= Beginning of Section =

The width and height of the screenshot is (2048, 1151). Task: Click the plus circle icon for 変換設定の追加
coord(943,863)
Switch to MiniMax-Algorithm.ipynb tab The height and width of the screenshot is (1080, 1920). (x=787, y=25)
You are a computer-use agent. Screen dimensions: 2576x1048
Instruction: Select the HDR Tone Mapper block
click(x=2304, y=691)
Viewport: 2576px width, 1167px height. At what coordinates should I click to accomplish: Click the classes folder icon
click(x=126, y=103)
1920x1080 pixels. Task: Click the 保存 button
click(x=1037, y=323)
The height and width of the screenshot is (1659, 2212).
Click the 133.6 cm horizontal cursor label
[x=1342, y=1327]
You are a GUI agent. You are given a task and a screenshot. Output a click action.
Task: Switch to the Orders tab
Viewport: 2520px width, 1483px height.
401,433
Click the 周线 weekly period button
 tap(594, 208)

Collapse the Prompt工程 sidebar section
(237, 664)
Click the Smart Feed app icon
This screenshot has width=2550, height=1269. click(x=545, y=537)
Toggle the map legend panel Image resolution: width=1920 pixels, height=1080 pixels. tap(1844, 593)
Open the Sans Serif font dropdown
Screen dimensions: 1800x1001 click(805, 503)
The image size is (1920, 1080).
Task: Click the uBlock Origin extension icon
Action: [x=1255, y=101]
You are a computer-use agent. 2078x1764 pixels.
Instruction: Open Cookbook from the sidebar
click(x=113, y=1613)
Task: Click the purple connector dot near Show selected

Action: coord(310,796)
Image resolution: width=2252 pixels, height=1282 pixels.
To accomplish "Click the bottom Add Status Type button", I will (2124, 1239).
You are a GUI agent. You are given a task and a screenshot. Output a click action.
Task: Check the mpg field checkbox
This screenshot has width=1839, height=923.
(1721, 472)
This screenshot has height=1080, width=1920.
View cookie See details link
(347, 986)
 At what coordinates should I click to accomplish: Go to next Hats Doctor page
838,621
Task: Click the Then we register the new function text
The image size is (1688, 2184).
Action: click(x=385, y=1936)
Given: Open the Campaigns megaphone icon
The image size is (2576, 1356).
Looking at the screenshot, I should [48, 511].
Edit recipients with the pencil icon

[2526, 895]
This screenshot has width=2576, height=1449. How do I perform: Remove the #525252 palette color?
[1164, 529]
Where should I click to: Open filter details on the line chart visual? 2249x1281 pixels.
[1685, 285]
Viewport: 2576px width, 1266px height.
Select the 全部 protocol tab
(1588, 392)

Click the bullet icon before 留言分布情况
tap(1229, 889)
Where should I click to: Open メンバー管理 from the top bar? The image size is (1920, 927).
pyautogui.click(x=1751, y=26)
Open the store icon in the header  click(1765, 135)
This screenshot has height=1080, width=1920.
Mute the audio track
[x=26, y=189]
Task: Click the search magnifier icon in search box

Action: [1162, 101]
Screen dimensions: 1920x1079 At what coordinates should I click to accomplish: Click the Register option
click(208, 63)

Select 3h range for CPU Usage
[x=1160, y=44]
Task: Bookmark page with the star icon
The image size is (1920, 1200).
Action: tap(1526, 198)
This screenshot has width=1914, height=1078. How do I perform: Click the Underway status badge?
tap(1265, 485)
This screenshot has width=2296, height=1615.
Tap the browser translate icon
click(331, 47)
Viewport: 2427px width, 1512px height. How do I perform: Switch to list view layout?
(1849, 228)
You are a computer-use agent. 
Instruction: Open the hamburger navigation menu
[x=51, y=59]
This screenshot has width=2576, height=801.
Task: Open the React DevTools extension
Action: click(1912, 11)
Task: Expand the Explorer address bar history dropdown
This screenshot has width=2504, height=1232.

= End of Section =

## Problem requirements
The whole listing above needs to be written out exactly.

## Written response
The width and height of the screenshot is (2048, 1151). Task: Click the plus circle icon for 変換設定の追加
coord(943,863)
Switch to MiniMax-Algorithm.ipynb tab The height and width of the screenshot is (1080, 1920). (x=787, y=25)
You are a computer-use agent. Screen dimensions: 2576x1048
Instruction: Select the HDR Tone Mapper block
click(x=2304, y=691)
Viewport: 2576px width, 1167px height. At what coordinates should I click to accomplish: Click the classes folder icon
click(x=126, y=103)
1920x1080 pixels. Task: Click the 保存 button
click(x=1037, y=323)
The height and width of the screenshot is (1659, 2212).
Click the 133.6 cm horizontal cursor label
[x=1342, y=1327]
You are a GUI agent. You are given a task and a screenshot. Output a click action.
Task: Switch to the Orders tab
Viewport: 2520px width, 1483px height.
401,433
Click the 周线 weekly period button
 tap(594, 208)

Collapse the Prompt工程 sidebar section
(237, 664)
Click the Smart Feed app icon
This screenshot has width=2550, height=1269. click(x=545, y=537)
Toggle the map legend panel Image resolution: width=1920 pixels, height=1080 pixels. tap(1844, 593)
Open the Sans Serif font dropdown
Screen dimensions: 1800x1001 click(805, 503)
The image size is (1920, 1080).
Task: Click the uBlock Origin extension icon
Action: [x=1255, y=101]
You are a computer-use agent. 2078x1764 pixels.
Instruction: Open Cookbook from the sidebar
click(x=113, y=1613)
Task: Click the purple connector dot near Show selected

Action: coord(310,796)
Image resolution: width=2252 pixels, height=1282 pixels.
To accomplish "Click the bottom Add Status Type button", I will (2124, 1239).
You are a GUI agent. You are given a task and a screenshot. Output a click action.
Task: Check the mpg field checkbox
This screenshot has width=1839, height=923.
(1721, 472)
This screenshot has height=1080, width=1920.
View cookie See details link
(347, 986)
 At what coordinates should I click to accomplish: Go to next Hats Doctor page
838,621
Task: Click the Then we register the new function text
The image size is (1688, 2184).
Action: click(x=385, y=1936)
Given: Open the Campaigns megaphone icon
The image size is (2576, 1356).
Looking at the screenshot, I should [48, 511].
Edit recipients with the pencil icon

[2526, 895]
This screenshot has width=2576, height=1449. How do I perform: Remove the #525252 palette color?
[1164, 529]
Where should I click to: Open filter details on the line chart visual? 2249x1281 pixels.
[1685, 285]
Viewport: 2576px width, 1266px height.
Select the 全部 protocol tab
(1588, 392)

Click the bullet icon before 留言分布情况
tap(1229, 889)
Where should I click to: Open メンバー管理 from the top bar? The image size is (1920, 927).
pyautogui.click(x=1751, y=26)
Open the store icon in the header  click(1765, 135)
This screenshot has height=1080, width=1920.
Mute the audio track
[x=26, y=189]
Task: Click the search magnifier icon in search box

Action: [1162, 101]
Screen dimensions: 1920x1079 At what coordinates should I click to accomplish: Click the Register option
click(208, 63)

Select 3h range for CPU Usage
[x=1160, y=44]
Task: Bookmark page with the star icon
The image size is (1920, 1200).
Action: tap(1526, 198)
This screenshot has width=1914, height=1078. How do I perform: Click the Underway status badge?
tap(1265, 485)
This screenshot has width=2296, height=1615.
Tap the browser translate icon
click(331, 47)
Viewport: 2427px width, 1512px height. How do I perform: Switch to list view layout?
(1849, 228)
You are a computer-use agent. 
Instruction: Open the hamburger navigation menu
[x=51, y=59]
This screenshot has width=2576, height=801.
Task: Open the React DevTools extension
Action: click(1912, 11)
Task: Expand the Explorer address bar history dropdown
This screenshot has width=2504, height=1232.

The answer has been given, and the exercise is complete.